During the trip, Booz met with local unions and school board members. She is now working with a colleague to build out proposals and trainings for AFT that can be used nationwide.
“I’m also looking at this in terms of somebody who lives in Alexandria on the School Board,” she said. “When I look at the 45% immigrant population within ACPS, I am concerned about how we are making sure that we’re protecting our own community.”
In the General Assembly, a proposal by Del. Alfonso Lopez (D-3) that would prohibit federal immigration enforcement from operating in schools, hospitals and polling places has made progress this month.
Two weeks ago, between 250 and 300 Alexandria City High School students staged an afternoon walkout protesting ICE. It was shortly followed by similar actions in Arlington, where hundreds more middle and high school students walked out for the cause.

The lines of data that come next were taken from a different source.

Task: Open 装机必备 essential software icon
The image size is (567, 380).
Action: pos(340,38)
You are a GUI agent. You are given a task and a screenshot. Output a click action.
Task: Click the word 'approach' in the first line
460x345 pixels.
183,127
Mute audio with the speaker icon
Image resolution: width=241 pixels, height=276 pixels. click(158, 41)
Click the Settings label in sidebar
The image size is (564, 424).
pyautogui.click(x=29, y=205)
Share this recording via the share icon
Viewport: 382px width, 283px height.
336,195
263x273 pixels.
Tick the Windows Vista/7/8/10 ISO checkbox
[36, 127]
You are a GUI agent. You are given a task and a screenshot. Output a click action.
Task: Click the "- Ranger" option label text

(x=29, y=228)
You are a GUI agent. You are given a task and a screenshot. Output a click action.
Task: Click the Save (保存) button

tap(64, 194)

In Minnesota, Booz said that of more than 32,000 students who attend St. Paul Public Schools, over 6,000 students have opted for virtual learning over the past few weeks. Last month, the Pioneer Press reported that approximately 55% of students who speak Spanish at home were also noted absent on Jan. 16.
Booz said the trip was a sobering and inspiring experience. It was also heartbreaking to see her hometown beset by federal immigration agents, she said.

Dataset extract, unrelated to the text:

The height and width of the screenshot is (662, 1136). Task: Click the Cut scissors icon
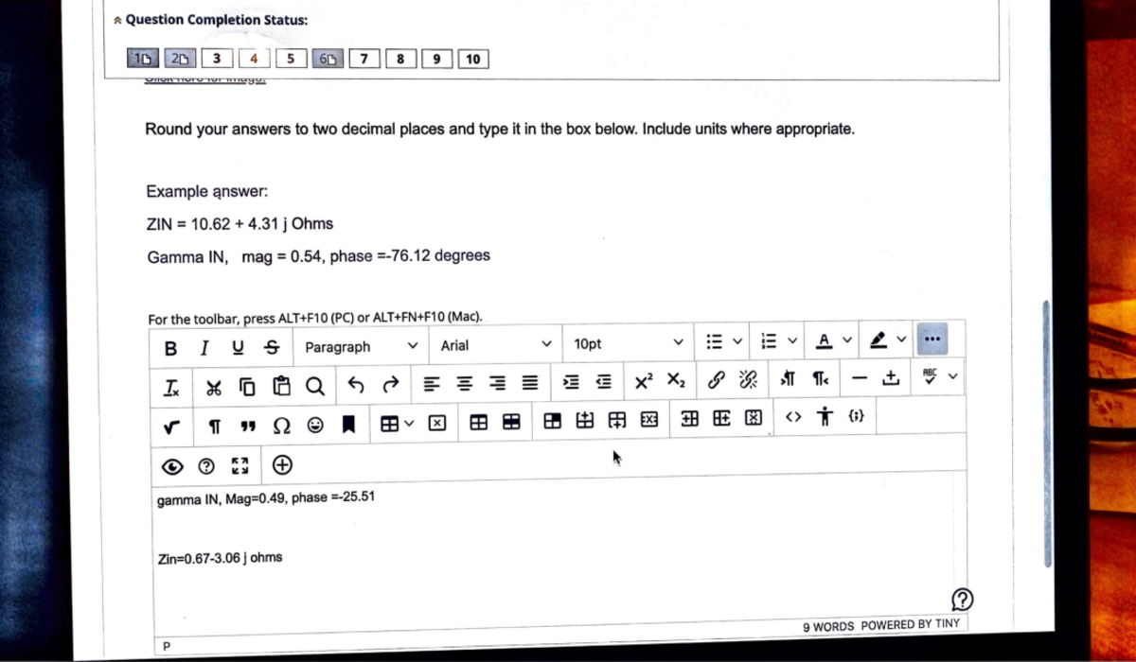coord(214,384)
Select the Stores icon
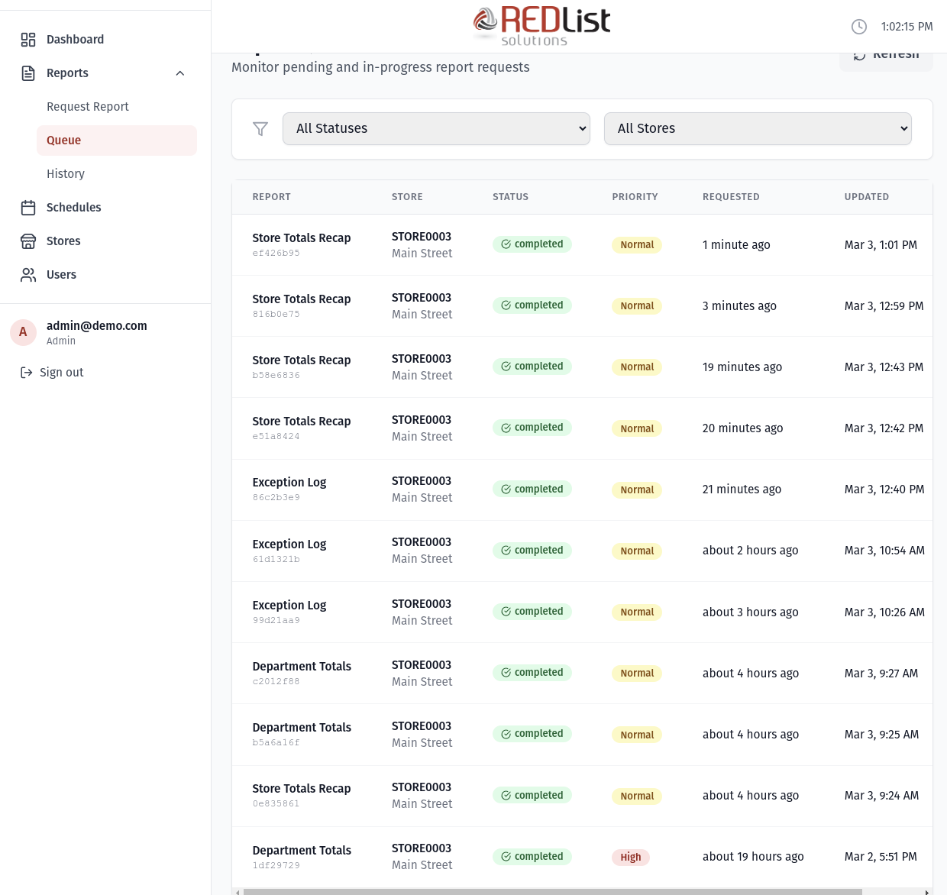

“They are doing virtual school by choice,” Booz said. “Teachers are doing hybrid learning. Families aren’t able to pay their rent and there’s a ton of mutual aid that’s happening to try to help families get money and groceries.”
In a blog post, Booz wrote that the activity in Minneapolis and St. Paul has “disrupted schools, frightened families, and mobilized educators across Minnesota.”
“In one district serving 33,000 students—70 percent Black, brown, and Indigenous, with nearly a third receiving English language services—between 6,000 and 7,000 students had stopped attending school in person,” Booz wrote. “Not because of snow (as if snow would stop school in Minnesota), but because their families were afraid.”
Booz continued, “Teachers and parents described Immigration and Customs Enforcement (ICE) vehicles circling school buildings with cameras out the windows, filming who came and went. Agents staged in school parking lots. Special education support vans with students inside were pulled over, and drivers were questioned. Families were detained at workplaces, meaning a child would arrive home from school to find no one there.”
Booz’s work is expected to be published on the AFT website, Share My Lesson.